What is expected: Where "computer" occurs in a line of the entries below, copy that line.

Supplied records:
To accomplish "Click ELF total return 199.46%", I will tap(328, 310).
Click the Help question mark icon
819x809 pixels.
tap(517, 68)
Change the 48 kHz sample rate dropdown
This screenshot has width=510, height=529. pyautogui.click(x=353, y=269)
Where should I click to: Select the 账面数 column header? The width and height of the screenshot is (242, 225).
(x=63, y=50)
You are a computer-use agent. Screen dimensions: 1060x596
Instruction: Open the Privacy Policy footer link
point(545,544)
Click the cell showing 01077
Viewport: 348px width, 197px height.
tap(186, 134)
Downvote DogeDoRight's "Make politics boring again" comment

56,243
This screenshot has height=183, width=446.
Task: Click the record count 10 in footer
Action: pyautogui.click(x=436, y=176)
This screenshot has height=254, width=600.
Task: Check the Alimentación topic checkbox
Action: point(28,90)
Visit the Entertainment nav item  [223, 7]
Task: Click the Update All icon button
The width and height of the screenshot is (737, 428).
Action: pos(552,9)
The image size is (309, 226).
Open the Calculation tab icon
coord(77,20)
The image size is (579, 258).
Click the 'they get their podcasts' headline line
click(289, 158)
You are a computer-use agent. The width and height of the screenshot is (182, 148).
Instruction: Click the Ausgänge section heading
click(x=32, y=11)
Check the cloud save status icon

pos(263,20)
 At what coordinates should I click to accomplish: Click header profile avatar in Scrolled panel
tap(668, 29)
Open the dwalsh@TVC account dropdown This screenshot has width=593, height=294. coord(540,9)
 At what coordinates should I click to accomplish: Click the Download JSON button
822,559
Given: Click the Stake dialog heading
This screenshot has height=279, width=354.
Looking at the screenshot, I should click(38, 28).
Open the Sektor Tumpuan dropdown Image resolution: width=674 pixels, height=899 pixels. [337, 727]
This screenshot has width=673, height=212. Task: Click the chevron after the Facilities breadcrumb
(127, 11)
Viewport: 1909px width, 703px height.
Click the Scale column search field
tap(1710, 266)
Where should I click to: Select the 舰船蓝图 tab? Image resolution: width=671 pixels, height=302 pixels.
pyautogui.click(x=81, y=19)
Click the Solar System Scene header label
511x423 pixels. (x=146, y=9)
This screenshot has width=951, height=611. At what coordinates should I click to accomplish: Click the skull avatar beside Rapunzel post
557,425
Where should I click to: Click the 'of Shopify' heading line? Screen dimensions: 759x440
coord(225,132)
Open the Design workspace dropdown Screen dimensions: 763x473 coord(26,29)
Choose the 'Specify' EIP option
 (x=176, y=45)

Output below:
You are a computer-use agent. Screen dimensions: 1060x596
You are a computer-use agent. The width and height of the screenshot is (182, 148).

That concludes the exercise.